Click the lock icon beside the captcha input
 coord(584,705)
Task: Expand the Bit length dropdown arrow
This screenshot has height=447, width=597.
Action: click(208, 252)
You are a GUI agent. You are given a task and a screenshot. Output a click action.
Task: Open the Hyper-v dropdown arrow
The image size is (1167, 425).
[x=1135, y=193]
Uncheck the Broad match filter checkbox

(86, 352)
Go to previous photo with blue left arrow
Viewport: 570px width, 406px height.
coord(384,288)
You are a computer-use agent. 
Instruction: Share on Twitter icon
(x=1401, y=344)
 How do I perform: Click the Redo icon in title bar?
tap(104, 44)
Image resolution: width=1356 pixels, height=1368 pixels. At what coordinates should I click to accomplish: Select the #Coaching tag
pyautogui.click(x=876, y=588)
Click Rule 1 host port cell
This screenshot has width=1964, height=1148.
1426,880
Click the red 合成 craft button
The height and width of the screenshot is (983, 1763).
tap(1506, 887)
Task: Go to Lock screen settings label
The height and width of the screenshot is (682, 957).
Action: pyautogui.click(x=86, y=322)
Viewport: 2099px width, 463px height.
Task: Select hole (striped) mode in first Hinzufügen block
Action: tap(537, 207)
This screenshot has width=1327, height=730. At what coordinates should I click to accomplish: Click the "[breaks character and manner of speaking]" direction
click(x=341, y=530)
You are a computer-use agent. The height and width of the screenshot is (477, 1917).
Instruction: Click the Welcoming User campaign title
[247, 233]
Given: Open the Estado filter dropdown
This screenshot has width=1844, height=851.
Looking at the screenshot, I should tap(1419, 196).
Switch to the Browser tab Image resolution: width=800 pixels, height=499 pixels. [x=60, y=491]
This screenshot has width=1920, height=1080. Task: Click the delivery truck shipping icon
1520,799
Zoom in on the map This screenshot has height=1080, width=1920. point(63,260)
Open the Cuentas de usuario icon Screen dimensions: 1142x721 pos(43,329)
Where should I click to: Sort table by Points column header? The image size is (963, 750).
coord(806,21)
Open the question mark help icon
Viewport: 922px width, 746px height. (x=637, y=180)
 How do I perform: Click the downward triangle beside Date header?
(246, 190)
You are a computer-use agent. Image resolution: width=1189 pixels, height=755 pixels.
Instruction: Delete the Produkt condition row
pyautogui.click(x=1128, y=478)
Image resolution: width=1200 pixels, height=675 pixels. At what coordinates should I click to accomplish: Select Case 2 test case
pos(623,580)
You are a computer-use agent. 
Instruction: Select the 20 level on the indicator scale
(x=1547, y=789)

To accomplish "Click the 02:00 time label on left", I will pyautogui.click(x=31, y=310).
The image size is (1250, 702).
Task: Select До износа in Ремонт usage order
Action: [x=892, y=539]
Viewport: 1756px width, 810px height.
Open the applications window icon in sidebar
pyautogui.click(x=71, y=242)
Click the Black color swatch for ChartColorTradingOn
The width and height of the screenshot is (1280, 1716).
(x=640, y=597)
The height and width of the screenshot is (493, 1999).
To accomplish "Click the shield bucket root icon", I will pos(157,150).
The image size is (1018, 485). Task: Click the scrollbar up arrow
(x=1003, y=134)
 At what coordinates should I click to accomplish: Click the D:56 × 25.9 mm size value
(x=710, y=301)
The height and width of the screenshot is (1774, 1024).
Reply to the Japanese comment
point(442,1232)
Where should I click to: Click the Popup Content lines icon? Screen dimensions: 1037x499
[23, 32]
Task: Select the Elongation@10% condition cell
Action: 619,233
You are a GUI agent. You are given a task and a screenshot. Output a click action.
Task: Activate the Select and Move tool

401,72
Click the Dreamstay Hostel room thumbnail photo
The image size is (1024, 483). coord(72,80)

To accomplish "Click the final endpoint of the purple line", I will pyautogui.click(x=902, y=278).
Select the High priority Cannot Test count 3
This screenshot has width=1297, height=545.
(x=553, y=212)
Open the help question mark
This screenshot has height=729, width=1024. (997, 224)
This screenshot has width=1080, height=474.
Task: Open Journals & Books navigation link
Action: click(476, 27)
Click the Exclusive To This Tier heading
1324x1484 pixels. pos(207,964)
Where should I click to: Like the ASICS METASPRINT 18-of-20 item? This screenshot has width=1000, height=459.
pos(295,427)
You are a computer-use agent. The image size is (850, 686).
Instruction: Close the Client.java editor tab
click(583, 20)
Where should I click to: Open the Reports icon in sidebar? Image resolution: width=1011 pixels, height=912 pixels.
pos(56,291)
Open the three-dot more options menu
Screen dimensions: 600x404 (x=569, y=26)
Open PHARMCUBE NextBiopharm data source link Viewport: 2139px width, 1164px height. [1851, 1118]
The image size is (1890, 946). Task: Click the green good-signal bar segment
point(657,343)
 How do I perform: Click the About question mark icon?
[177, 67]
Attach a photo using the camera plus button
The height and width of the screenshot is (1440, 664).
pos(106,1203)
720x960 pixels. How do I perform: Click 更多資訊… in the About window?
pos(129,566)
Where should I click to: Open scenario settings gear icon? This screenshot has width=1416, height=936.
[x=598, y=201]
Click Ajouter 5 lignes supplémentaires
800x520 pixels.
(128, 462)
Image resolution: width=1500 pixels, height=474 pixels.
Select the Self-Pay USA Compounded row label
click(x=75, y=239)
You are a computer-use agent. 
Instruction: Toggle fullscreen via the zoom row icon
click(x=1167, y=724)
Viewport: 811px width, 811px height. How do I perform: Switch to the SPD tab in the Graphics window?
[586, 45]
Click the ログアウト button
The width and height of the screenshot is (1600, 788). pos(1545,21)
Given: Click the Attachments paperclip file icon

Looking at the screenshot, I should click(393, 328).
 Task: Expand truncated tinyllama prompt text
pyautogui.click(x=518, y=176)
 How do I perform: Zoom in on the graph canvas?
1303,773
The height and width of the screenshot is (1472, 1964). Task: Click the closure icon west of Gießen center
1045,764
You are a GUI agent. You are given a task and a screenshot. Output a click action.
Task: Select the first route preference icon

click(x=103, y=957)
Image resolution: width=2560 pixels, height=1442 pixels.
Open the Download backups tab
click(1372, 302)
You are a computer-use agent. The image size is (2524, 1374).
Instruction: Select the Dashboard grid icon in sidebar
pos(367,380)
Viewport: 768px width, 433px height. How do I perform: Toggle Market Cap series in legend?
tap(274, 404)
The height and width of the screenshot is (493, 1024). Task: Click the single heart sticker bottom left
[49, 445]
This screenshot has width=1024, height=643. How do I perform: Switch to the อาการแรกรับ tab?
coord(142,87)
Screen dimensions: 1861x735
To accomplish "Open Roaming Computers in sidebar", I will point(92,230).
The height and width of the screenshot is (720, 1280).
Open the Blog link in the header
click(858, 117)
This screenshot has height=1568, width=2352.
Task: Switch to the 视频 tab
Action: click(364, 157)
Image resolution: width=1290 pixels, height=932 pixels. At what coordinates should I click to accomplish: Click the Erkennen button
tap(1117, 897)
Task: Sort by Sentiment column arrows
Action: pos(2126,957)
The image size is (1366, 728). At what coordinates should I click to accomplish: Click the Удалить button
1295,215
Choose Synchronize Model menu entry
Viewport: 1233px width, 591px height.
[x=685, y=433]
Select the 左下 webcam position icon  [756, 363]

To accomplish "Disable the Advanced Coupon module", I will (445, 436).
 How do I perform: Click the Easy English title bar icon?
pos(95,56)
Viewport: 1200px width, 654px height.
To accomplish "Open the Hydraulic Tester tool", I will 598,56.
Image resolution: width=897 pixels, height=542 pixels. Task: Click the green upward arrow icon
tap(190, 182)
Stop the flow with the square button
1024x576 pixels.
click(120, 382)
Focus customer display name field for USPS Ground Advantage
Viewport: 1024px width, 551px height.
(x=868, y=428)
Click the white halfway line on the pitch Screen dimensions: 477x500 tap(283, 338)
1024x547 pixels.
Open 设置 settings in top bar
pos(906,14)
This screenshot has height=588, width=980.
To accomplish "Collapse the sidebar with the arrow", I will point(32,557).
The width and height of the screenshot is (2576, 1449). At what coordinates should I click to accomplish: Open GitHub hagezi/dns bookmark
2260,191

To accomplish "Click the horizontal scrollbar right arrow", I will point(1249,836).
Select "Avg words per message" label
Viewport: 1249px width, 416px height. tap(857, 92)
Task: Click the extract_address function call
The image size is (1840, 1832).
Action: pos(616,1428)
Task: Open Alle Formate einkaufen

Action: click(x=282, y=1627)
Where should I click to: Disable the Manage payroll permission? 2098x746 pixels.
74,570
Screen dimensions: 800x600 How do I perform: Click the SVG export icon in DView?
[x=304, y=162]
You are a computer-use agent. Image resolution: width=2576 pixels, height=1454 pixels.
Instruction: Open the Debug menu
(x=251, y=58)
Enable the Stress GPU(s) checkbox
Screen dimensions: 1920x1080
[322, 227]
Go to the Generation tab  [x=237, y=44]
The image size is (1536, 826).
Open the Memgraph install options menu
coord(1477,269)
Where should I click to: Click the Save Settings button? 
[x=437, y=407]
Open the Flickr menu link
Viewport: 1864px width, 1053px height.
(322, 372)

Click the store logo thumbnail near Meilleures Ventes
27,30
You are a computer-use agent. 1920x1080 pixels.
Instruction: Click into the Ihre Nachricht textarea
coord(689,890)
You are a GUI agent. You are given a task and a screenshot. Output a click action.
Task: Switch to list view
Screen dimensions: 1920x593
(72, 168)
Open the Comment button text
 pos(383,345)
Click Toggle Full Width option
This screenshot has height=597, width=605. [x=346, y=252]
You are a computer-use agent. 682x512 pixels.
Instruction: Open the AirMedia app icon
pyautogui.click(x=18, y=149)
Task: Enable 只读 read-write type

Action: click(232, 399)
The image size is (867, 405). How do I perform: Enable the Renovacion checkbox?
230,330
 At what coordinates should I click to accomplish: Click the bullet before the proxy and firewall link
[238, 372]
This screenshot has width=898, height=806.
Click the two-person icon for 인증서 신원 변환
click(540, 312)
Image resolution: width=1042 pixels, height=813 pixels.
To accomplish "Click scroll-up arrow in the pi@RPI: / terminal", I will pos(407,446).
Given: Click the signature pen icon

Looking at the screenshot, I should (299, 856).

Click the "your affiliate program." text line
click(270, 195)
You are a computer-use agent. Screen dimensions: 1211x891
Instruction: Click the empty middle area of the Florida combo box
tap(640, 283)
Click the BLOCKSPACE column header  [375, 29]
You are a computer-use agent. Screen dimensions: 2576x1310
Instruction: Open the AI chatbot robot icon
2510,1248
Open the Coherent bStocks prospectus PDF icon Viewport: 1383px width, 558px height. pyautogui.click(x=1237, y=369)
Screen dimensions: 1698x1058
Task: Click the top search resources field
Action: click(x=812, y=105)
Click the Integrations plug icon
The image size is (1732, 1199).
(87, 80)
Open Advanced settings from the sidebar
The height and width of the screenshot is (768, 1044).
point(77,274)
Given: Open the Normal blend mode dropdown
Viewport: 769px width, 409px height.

» **TASK PROMPT**
Please repeat the records from the line containing "Where should I click to: Sort" down to the line containing "Action: 619,233", swapping "Japanese" for "Spanish" and keeping everything else the same.

» **RESPONSE**
Where should I click to: Sort table by Points column header? The image size is (963, 750).
coord(806,21)
Open the question mark help icon
Viewport: 922px width, 746px height. (x=637, y=180)
 How do I perform: Click the downward triangle beside Date header?
(246, 190)
You are a computer-use agent. Image resolution: width=1189 pixels, height=755 pixels.
Instruction: Delete the Produkt condition row
pyautogui.click(x=1128, y=478)
Image resolution: width=1200 pixels, height=675 pixels. At what coordinates should I click to accomplish: Select Case 2 test case
pos(623,580)
You are a computer-use agent. 
Instruction: Select the 20 level on the indicator scale
(x=1547, y=789)

To accomplish "Click the 02:00 time label on left", I will pyautogui.click(x=31, y=310).
The image size is (1250, 702).
Task: Select До износа in Ремонт usage order
Action: [x=892, y=539]
Viewport: 1756px width, 810px height.
Open the applications window icon in sidebar
pyautogui.click(x=71, y=242)
Click the Black color swatch for ChartColorTradingOn
The width and height of the screenshot is (1280, 1716).
(x=640, y=597)
The height and width of the screenshot is (493, 1999).
To accomplish "Click the shield bucket root icon", I will pos(157,150).
The image size is (1018, 485). Task: Click the scrollbar up arrow
(x=1003, y=134)
 At what coordinates should I click to accomplish: Click the D:56 × 25.9 mm size value
(x=710, y=301)
The height and width of the screenshot is (1774, 1024).
Reply to the Spanish comment
point(442,1232)
Where should I click to: Click the Popup Content lines icon? Screen dimensions: 1037x499
[23, 32]
Task: Select the Elongation@10% condition cell
Action: 619,233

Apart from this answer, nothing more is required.